··· The records ···
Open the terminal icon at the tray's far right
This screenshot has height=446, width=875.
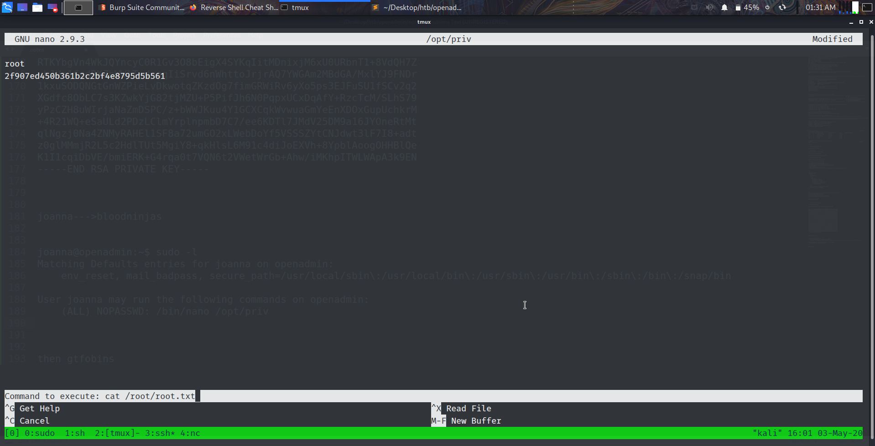(x=868, y=7)
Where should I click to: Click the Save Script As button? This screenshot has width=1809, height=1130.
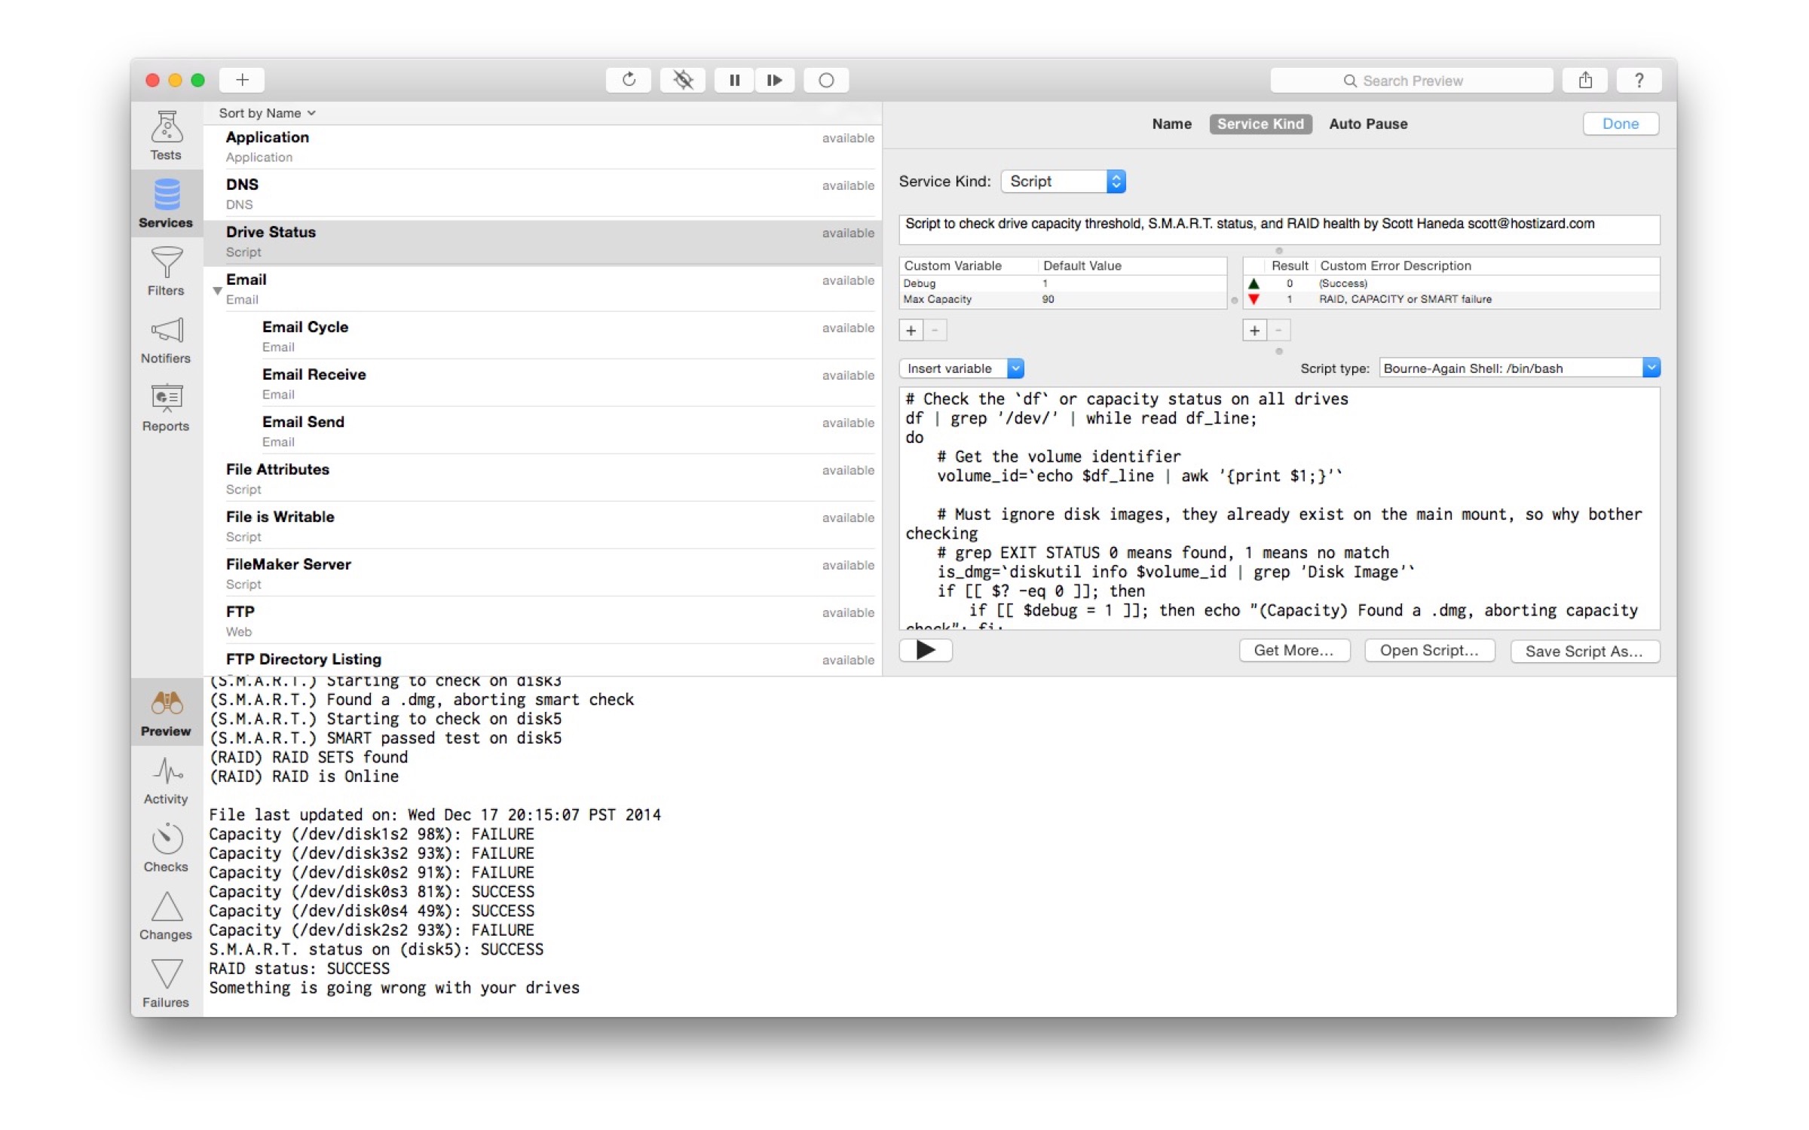(x=1584, y=651)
···
What this task involves:
The lines to be quoted run from the line containing "This screenshot has height=446, width=875." through the end of the entries above, both included; quote them exactly and leave out any pictures.

Response for this exercise:
This screenshot has height=446, width=875.
(x=868, y=7)
Where should I click to: Click the Save Script As button? This screenshot has width=1809, height=1130.
(x=1584, y=651)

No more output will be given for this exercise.